Here is the sample response which can be returned:
<!DOCTYPEhtml><html><head> <title>Sample Page</title></head><body> <divid="app"> <h1>Welcome to our website!</h1> <p>This page was dynamically rendered using JavaScript.</p> <ul> <liv-for="item in items">{{ item }}</li> </ul> </div> <scriptsrc="https://cdn.jsdelivr.net/npm/vue"></script> <script>newVue({ el:'#app', data: { items: ['Item 1','Item 2','Item 3'] } }) </script></body></html>
Proxies
If you're scraping websites that are difficult to scrape, such as search engines, social networks, or certain e-commerce sites, premium proxies (also called residential proxies) are a good option to consider. These proxies are less likely to be blocked and can be helpful in overcoming issues and error codes that may arise during the scraping process.

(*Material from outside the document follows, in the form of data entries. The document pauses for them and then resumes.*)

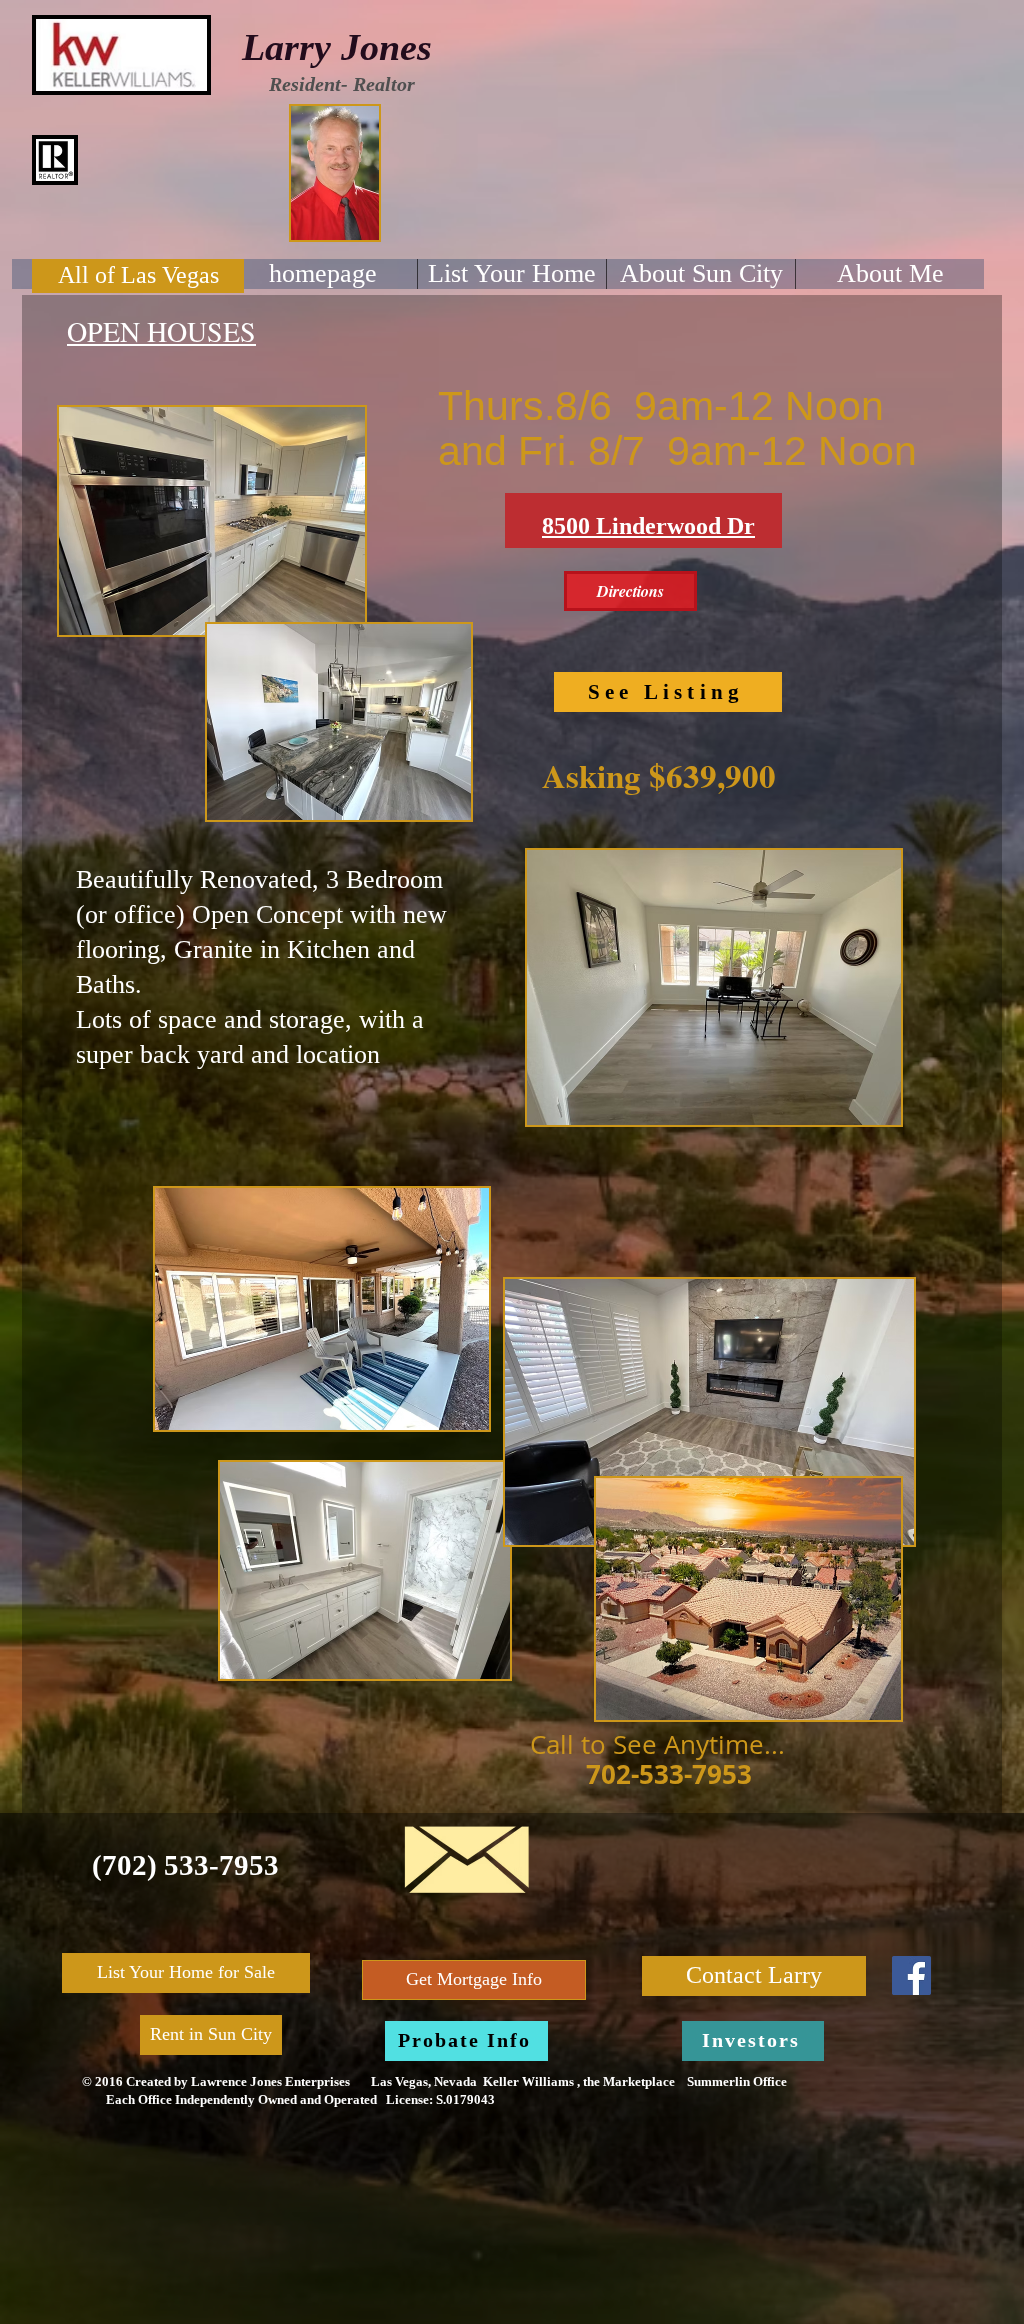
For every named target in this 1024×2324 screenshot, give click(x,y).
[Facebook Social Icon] (911, 1975)
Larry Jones (337, 47)
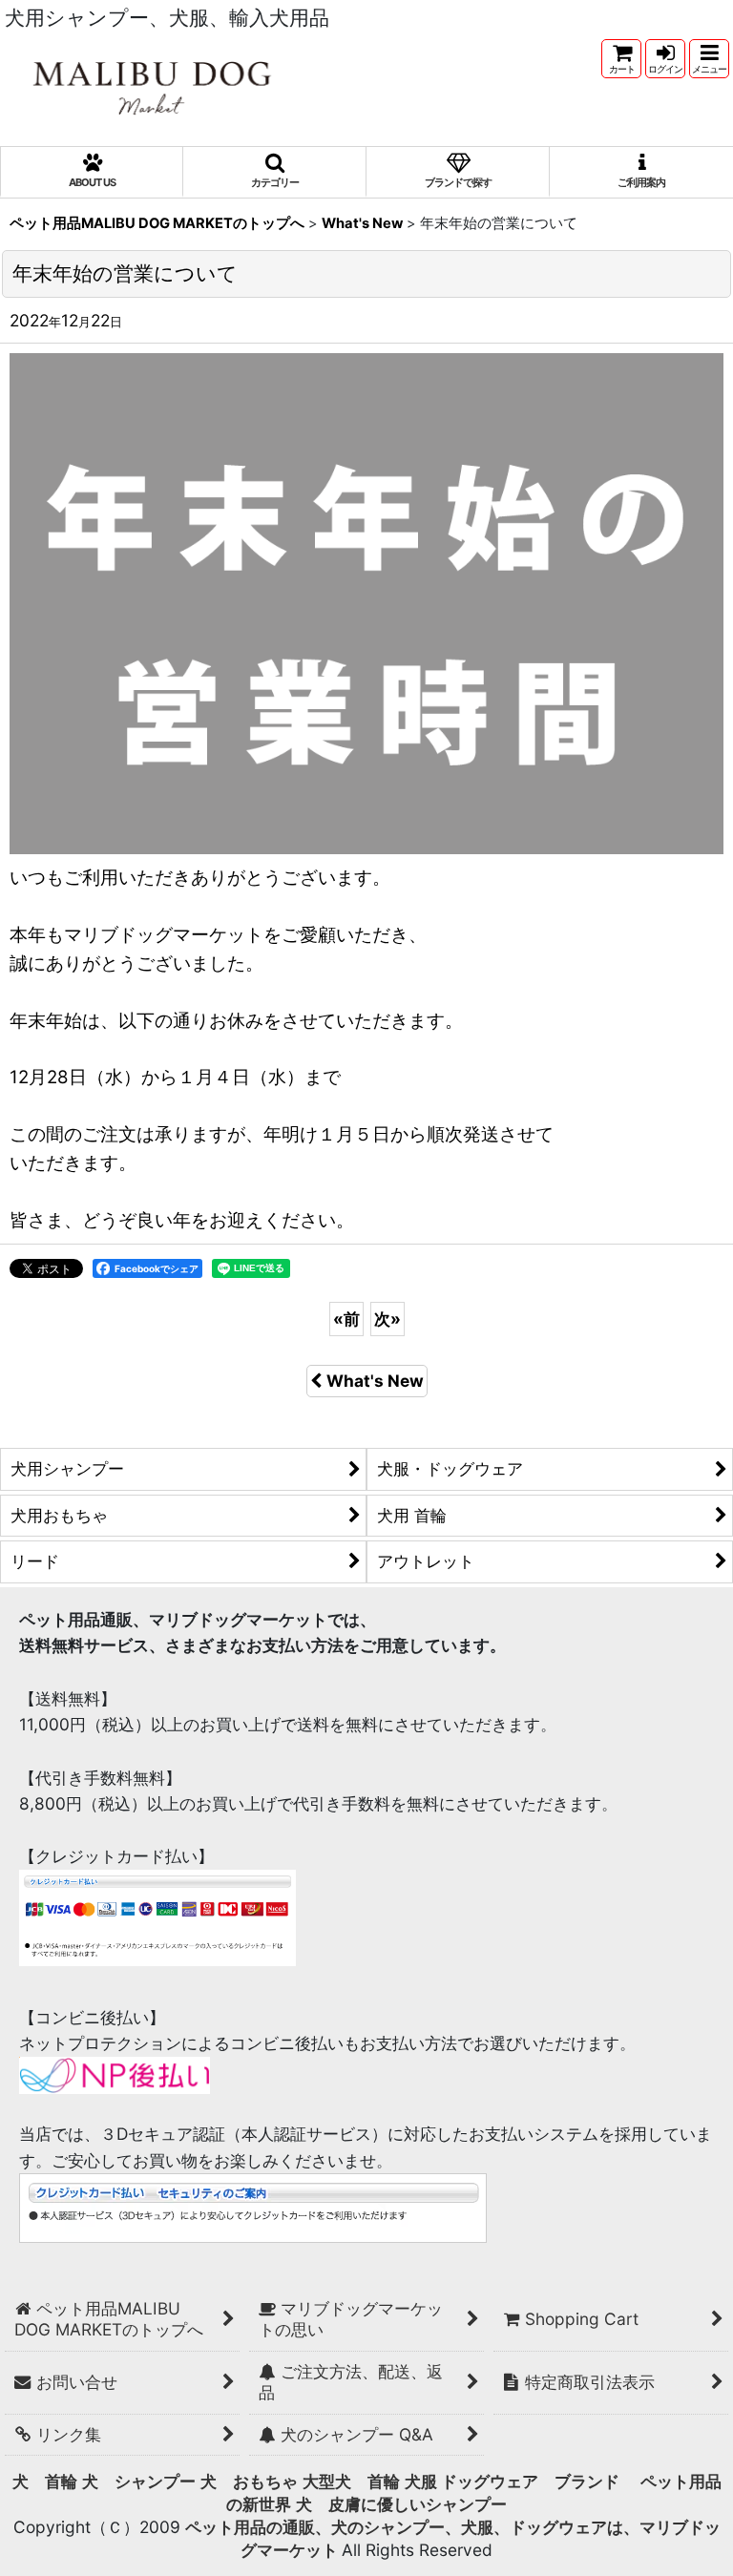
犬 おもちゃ (249, 2481)
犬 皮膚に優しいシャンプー (401, 2504)
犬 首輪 (44, 2481)
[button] (709, 58)
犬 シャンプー (139, 2481)
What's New (375, 1381)
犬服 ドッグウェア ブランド (520, 2481)
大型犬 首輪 (351, 2481)
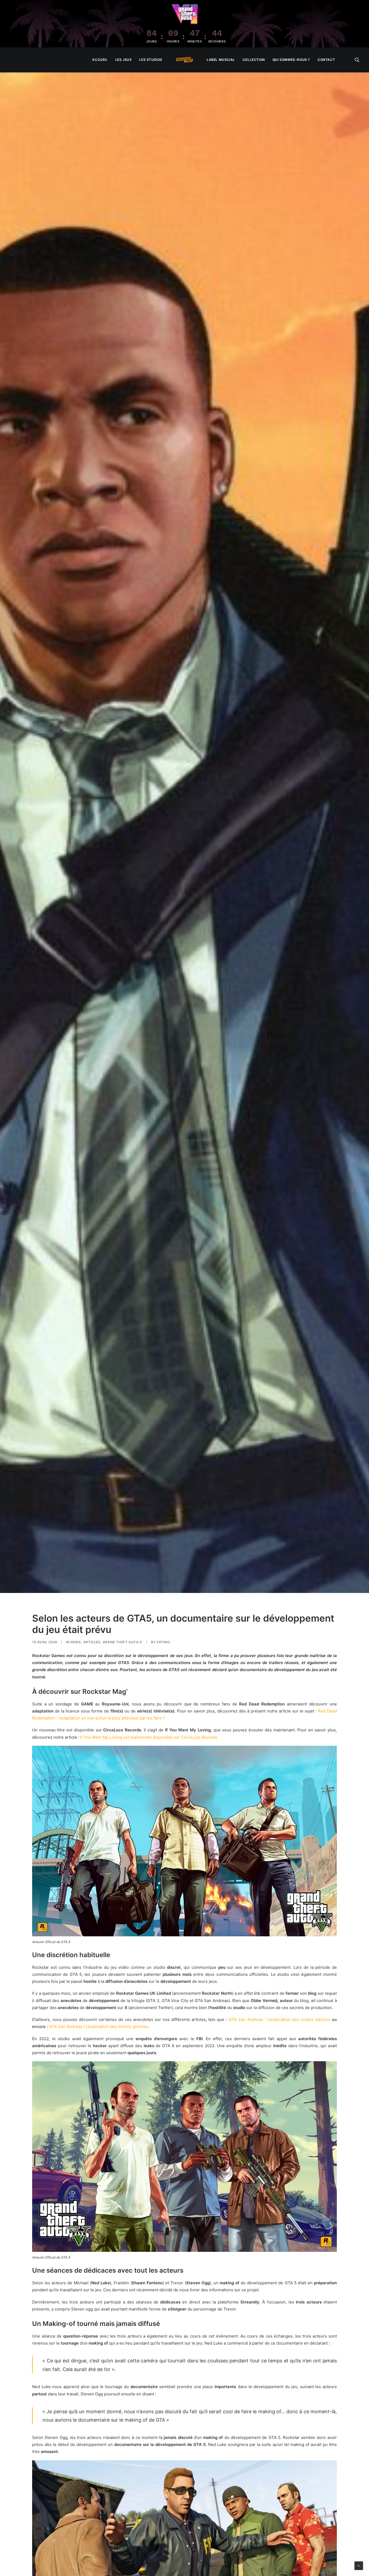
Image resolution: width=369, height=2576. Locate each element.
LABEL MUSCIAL (221, 60)
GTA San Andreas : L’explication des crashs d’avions (279, 2019)
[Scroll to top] (358, 2565)
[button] (357, 59)
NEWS (76, 1642)
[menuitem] (99, 59)
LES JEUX (123, 60)
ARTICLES (91, 1642)
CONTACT (326, 60)
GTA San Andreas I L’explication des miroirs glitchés (98, 2026)
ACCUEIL (100, 60)
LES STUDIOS (150, 60)
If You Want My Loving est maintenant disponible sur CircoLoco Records (148, 1737)
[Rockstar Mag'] (184, 59)
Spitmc (163, 1642)
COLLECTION (254, 60)
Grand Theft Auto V (122, 1642)
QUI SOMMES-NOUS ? (291, 60)
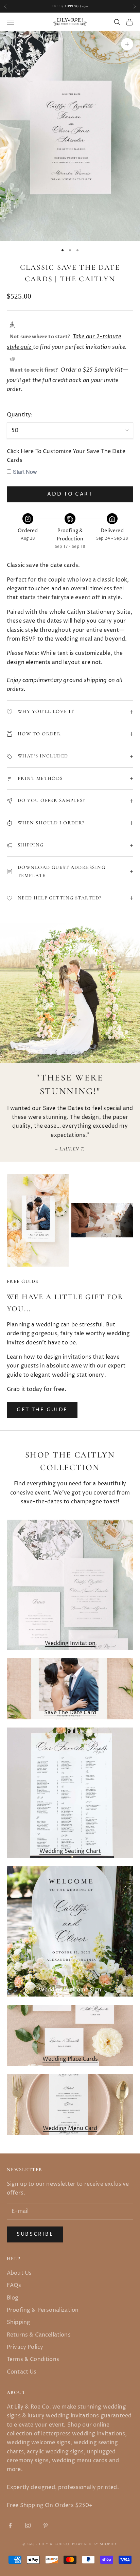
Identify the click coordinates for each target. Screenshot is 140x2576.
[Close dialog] (132, 1244)
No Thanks (114, 1320)
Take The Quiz (114, 1308)
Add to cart (70, 494)
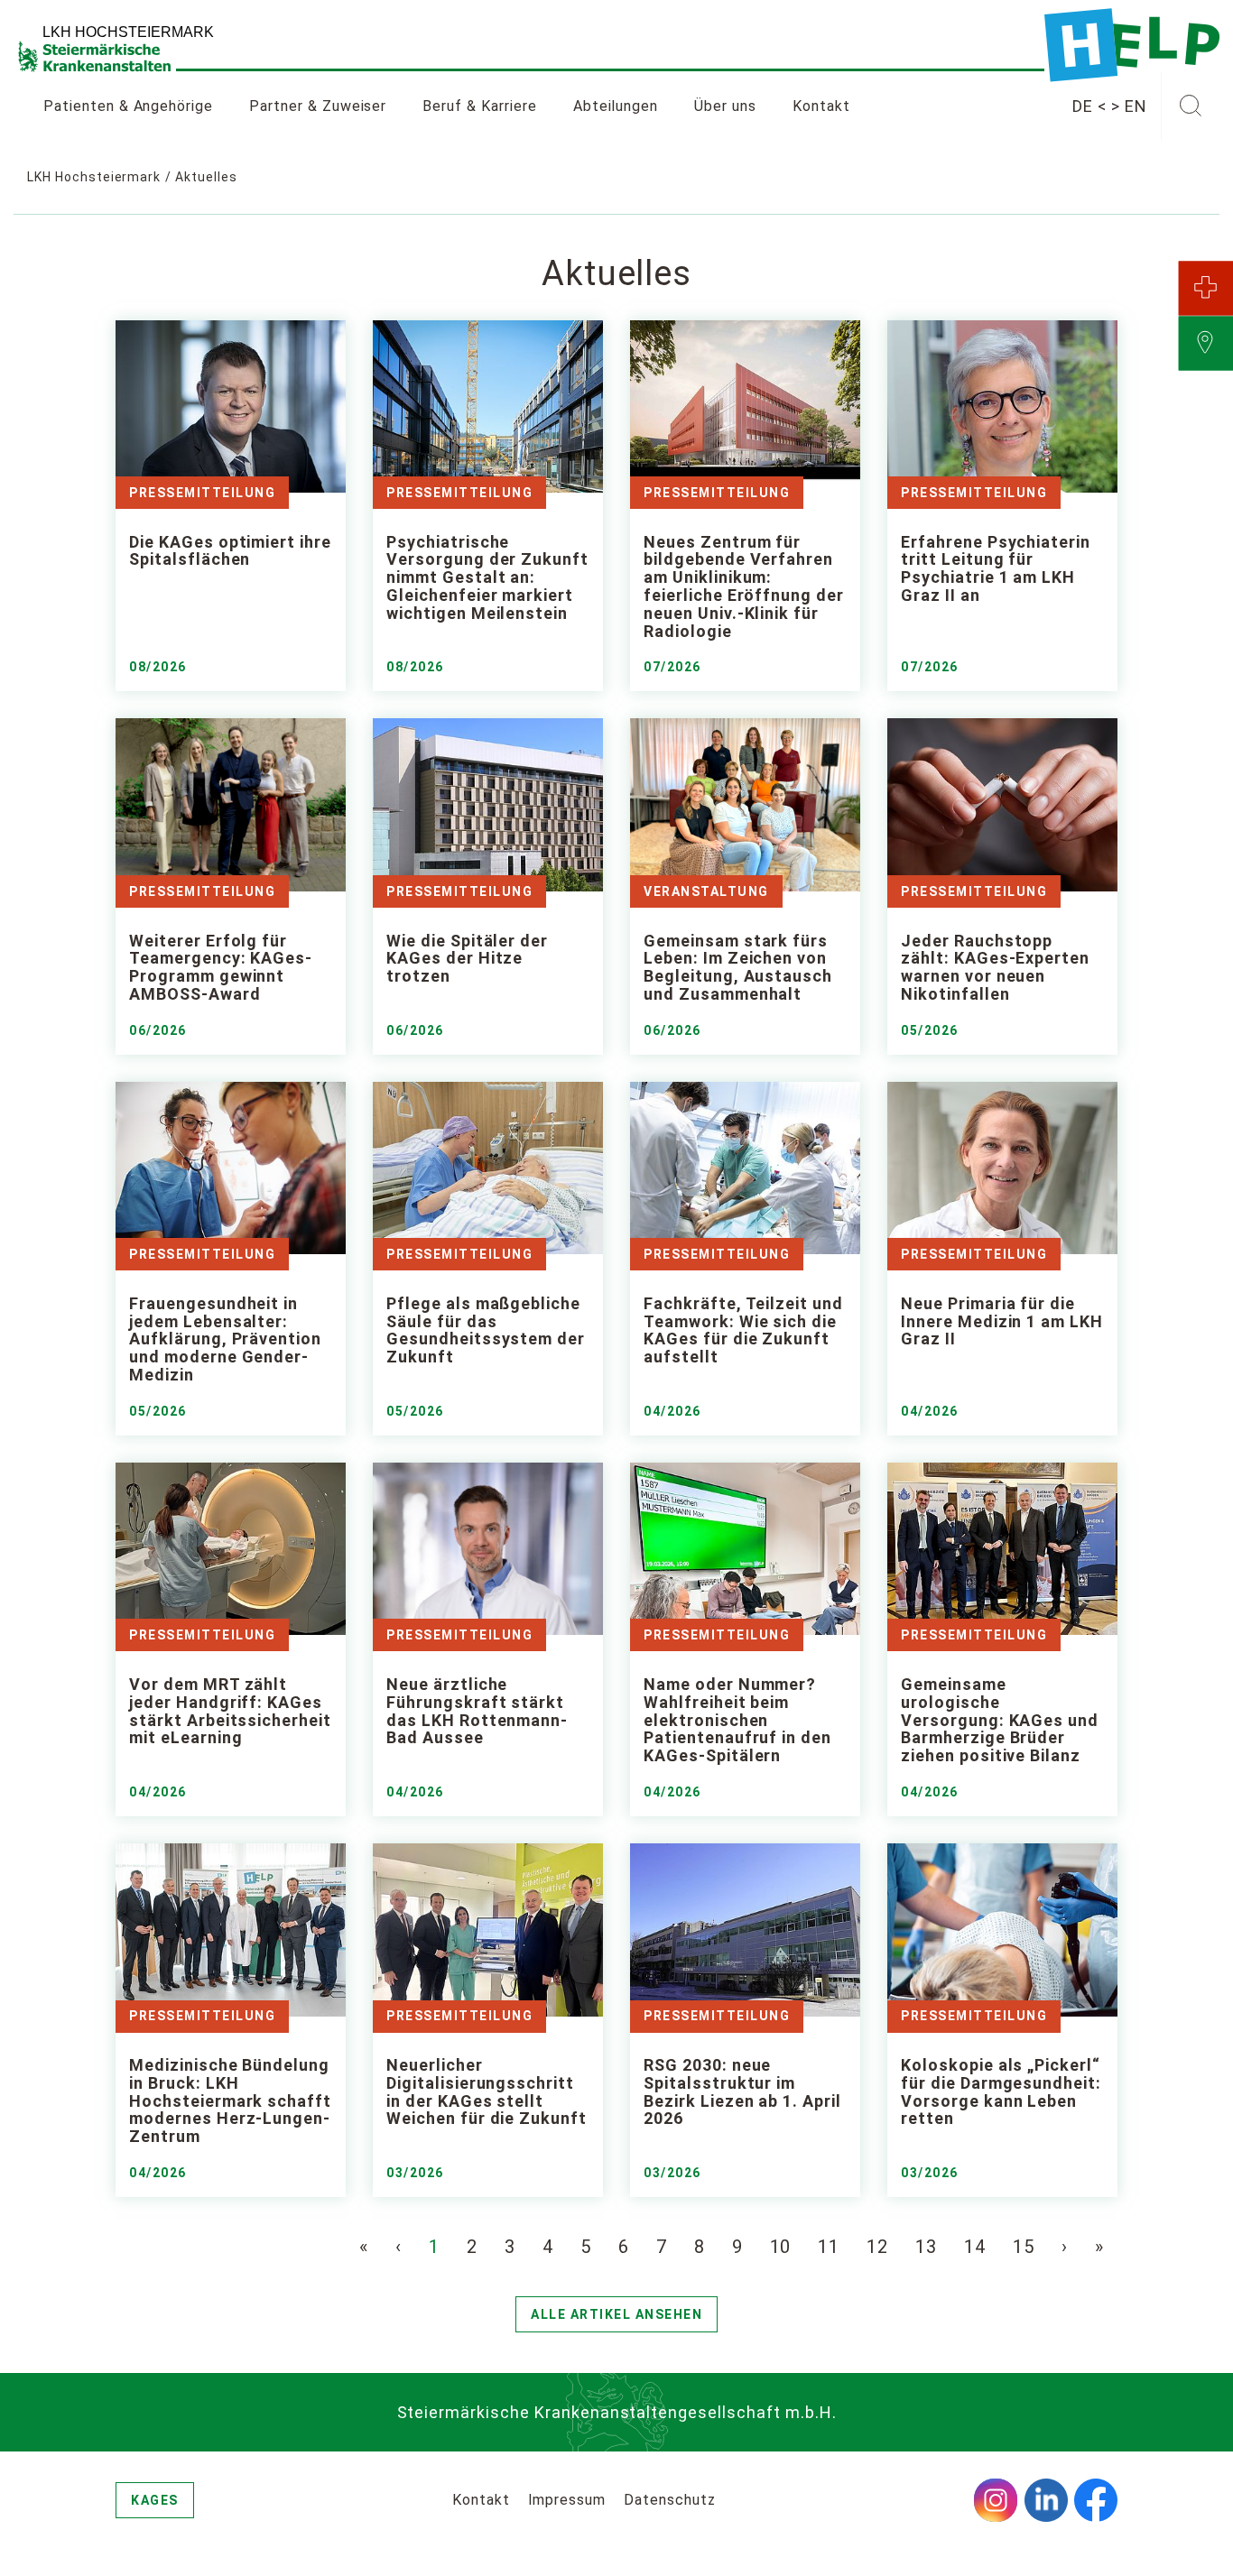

You can use the parameter premium=true in your API request to enable the use of Premium proxies.
Credit Cost:
You will be charged 25 requests credits for using premium proxies with JavaScript Rendering(render_js=true).
You will be charged only 10 requests credits if you use premium proxies without JavaScript rendering(render_js=false).
You have the option to choose the proxy location by specifying the country code using the parameter country=country_code.
For instance, to use premium proxies from the USA, you can set both premium=true and country=us parameters in your API call. The API supports the most popular country codes in the ISO 3166-1 format. Below is the list of the supported country codes.
To ensure the Serpdog scraper captures fully rendered HTML on code-heavy websites, use the wait parameter to instruct it to wait for a fixed amount of time before returning the content.
The wait parameter accepts a value in milliseconds ranging from 0 to 35000. By including the wait parameter in the API call, Serpdog's headless browsers will pause for the set duration before returning the page's HTML, ensuring the page is fully rendered.
Its default value is 0.
Note: render_js should be equal to true while using this parameter.